# How to profile SIMD

This topic is 1548 days old which is more than the 365 day threshold we allow for new replies. Please post a new topic.

## Recommended Posts

Actually the topic name should be "How to profile code".

Well I am writing SIMD math library. I got 2 implementations SSE and scalar.

I'm not shure how measure the code speed. Currently Im not using optimization, and no debug symbols are generated for profiling.

I'm creating a loop that repeats the operation...

The compiler is cl

I'm expecting SSE dot product to be slower than scalar version?

But the cross product is also slower!?!@

SGE_FORCE_INLINE SGVector vec3_cross(const SGVector& a, const SGVector& b)
{
#if defined(SGE_MATH_USE_SSE)
__m128 T = _mm_shuffle_ps(a.m_M128, a.m_M128, SGE_SIMD_SHUFFLE(1, 2, 0, 3)); //(Y Z X 0)
__m128 V = _mm_shuffle_ps(b.m_M128, b.m_M128, SGE_SIMD_SHUFFLE(1, 2, 0, 3)); //(Y Z X 0)
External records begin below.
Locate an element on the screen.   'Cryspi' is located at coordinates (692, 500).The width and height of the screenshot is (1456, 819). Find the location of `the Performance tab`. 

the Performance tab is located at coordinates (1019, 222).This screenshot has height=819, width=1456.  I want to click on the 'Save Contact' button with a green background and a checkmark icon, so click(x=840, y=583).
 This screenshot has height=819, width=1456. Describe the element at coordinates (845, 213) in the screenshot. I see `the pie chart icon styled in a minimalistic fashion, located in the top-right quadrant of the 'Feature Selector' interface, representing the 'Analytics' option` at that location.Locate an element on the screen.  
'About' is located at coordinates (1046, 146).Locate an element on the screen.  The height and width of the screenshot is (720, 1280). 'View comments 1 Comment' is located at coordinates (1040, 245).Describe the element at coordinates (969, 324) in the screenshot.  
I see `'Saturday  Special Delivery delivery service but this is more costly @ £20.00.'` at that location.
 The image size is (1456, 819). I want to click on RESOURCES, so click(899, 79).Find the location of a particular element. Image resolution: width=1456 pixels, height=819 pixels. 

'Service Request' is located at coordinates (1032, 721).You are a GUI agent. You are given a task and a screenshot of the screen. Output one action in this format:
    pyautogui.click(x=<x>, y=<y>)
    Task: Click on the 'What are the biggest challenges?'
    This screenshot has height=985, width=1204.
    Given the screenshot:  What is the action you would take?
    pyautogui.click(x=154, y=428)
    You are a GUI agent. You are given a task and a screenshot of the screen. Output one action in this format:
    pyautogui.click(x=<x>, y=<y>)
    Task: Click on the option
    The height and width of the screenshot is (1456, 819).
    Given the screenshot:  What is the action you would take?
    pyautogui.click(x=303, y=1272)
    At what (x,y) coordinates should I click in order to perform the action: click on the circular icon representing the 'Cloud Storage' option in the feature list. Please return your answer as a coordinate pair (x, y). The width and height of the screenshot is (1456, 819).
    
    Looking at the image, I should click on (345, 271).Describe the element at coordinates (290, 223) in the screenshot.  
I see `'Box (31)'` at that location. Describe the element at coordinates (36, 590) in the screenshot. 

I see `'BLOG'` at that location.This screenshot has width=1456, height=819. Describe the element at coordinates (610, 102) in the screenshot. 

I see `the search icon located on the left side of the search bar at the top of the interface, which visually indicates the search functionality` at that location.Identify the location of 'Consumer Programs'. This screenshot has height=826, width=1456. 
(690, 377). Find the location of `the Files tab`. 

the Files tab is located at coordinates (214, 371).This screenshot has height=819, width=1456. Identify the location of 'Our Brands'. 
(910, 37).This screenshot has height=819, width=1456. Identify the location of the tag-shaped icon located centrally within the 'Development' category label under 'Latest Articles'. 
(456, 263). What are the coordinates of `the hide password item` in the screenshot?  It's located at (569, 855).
//i(ay*bz - by*az)  + j(bx*az - ax*bz)  + k(ax*by - bx*ay)
T = _mm_mul_ps(T, b.m_M128);//bx * ay, by * az, bz * ax
V = _mm_mul_ps(V, a.m_M128);//ax * by, ay * bz, az * bx
V = _mm_sub_ps(V, T);

V = _mm_shuffle_ps(V, V, SGE_SIMD_SHUFFLE(1, 2, 0, 3));
return SGVector(V);
#else
const float x = (a.y*b.z) - (b.y*a.z);
const float y = (b.x*a.z) - (a.x*b.z);
const float z = (a.x*b.y) - (b.x,a.y);

return SGVector(x, y, z, 0.f);
#endif
}

where SGVector is struct with union{ struct {float x,y,z;}; float arr[4]; __m128 m_M128}. (maybe that is the problem?!)

EDIT : maybe __forceinline is involed too!? I will remove it.

Edited by imoogiBG

##### Share on other sites

Currently Im not using optimization

Ah? If you want to measure performance you need to compile using optimizations. at least /O2, otherwise every instruction will go through memory.

The best tool for profiling is Intel's VTune, they have 30 days free trial. Visual studio comes with a profiler you can use as well. If you want to profile yourself, you can use the timestamp counter (rdtcs instruction, visual studio has an intinsic).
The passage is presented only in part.